■ Text section
Always focus on the buyer and personalize your touch points. No two clients or businesses are the same, and your interactions with them shouldn’t be the same either. With that said, you don’t have to reinvent the wheel with each interaction. Categorizing your leads to make sure you’re sending the right kind of message to each person is a great way to save time and maintain efficiency. 

Inbound Selling 

When someone reaches out to you via Linkedin you should know exactly what is going to happen next, which means preparing for a variety of scenarios. A potential client reaching out because they are ready to purchase will be very different from a person who is reaching out because they are curious about what you offer and want to learn more. When it comes to dealing with inbound prospects, it’s important that you don’t automatically treat each one like it’s at the same stage of your funnel. If they’re ready to purchase, help them do so as quickly and easily as possible. And if they need more connection and education, be ready to offer that in different forms as well.

Outbound Selling

Reaching out to prospective clients and new connections is a very different beast than communicating with inbound leads. While it’s generally a good idea to at least reply to every message you get on Linkedin, you should pick and choose who you are targeting with cold outreach, and take the time to personalize each message. According to LinkedIn’s Buyer First report, 90% of C-Suite executives don’t respond to impersonal B2B messages. 

 Above is an actual graph from my profile. This traffic is just from organic outreach  Merely by interacting you increase the natural activity around your profile. 

Referral Schemes

Leveraging your existing network for referrals can be a cost efficient way to generate new leads. However, simply asking people in your network to pass along referrals probably won’t be enough. At the very least you need to make sure that it is as easy as possible for people to refer you to others. And if you want to invest even more in this lead generation strategy, you can set up commissions, affiliate sales, or even free bonuses for current customers. 

Word of mouth is one of the most persuasive forms of marketing possible, so investing time and effort in developing a cohesive and referral strategy will often yield a great ROI. 

Use a CRM

Building a CRM into your process early is crucial to tracking and analyzing your funnel. If you’re not tracking your conversions then you can’t optimize your funnel, which means you’re leaving money on the table. The CRM software you choose will depend on your individual needs. Systems like Salesforce and Filemaker are extremely robust and customizable, but could be overkill for your specific needs. At GT Culinary we use Pipedrive, which offers all of the features we need. But if you’re looking for a low cost solution, project management tools like, or collaboration services like Airtable might work for you.

Split Test & Optimize 

Once you start getting leads and prospects, it’s time to start split testing.

As a general rule you should focus on split testing one thing at any given time, though you might test multiple variations. Testing multiple changes at once can skew your results and can make it difficult to discern exactly what is responsible for any change in results. 

You can split test different headlines, follow up scripts, emails, and more. But you can also split test the content you are posting on Linkedin. Over time you’ll start to notice patterns.

Maybe posting articles and posing a question gets more responses than posting without it. You might find that your audience reacts more to content with videos and less to content with photos.

Trends and industry stats are a great place to start, but their results may be different than yours, so it’s important that you test ideas and experiment so you can find ways to innovate and improve.

■ Data provided
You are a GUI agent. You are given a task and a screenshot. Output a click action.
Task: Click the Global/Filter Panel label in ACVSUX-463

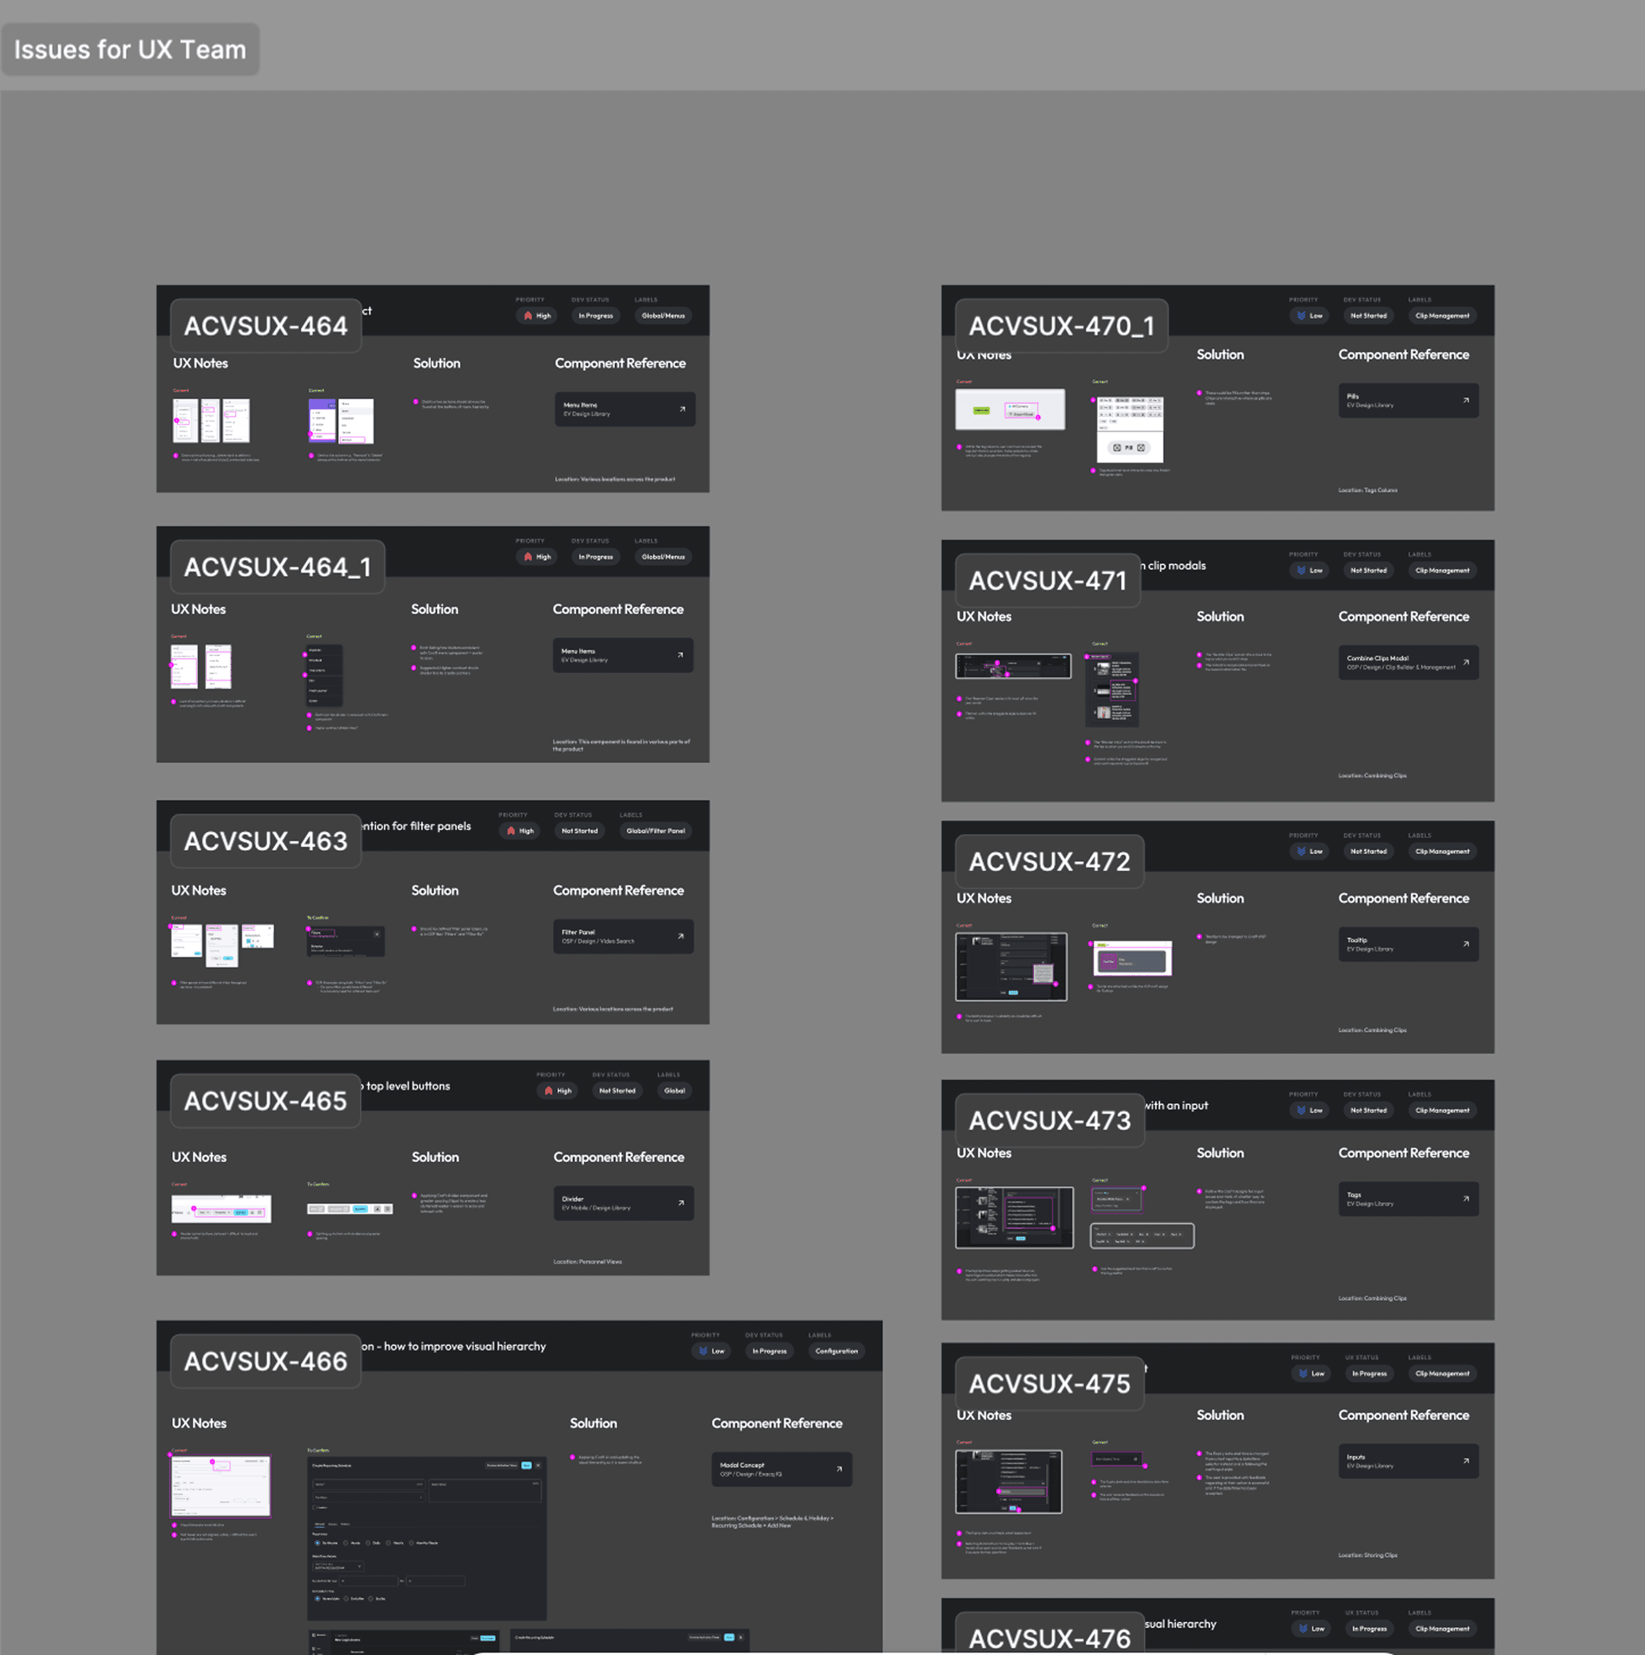click(x=655, y=831)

■ Challenge
Extend the LinkedIn sales article with a few more paragraphs, picking up right after its last sentence. The listing is unrelated to the LinkedIn sales article.

■ Final result
Personalize Everything

The personal touch is something far too few people spend time and effort on. Personalizing your communication is more important in the virtual world than it is in the real world.

You don’t have tone, body language, or the many other factors that come into play when you get to sit down with someone face to face. That means you need to make a deliberate effort to let them know you are speaking directly TO them and not AT them. 

Personalizing your message can be as simple as referencing something on their website, mentioning a recent social media post, or referencing an article that they recently commented on or interacted with.

Letting them know that you are familiar with their work and that you know what they do goes a long way towards forming a bond early on. 

Obviously remembering personal details about every lead can be really difficult to track and remember, which is where your CRM can be useful again. Include those details in a NOTES section about each lead, so when you refer back to them you know what has been mentioned in the past, allowing you to keep the conversation going like old friends, even if you’ve only connected once or twice a few months ago. 

Leverage LinkedIn’s Organic Reach 

The last bit of advice I will give you is to understand the power that is LInkedIn. LinkedIn gives you great potential for organic reach.

How else could you possibly have access to such powerful data?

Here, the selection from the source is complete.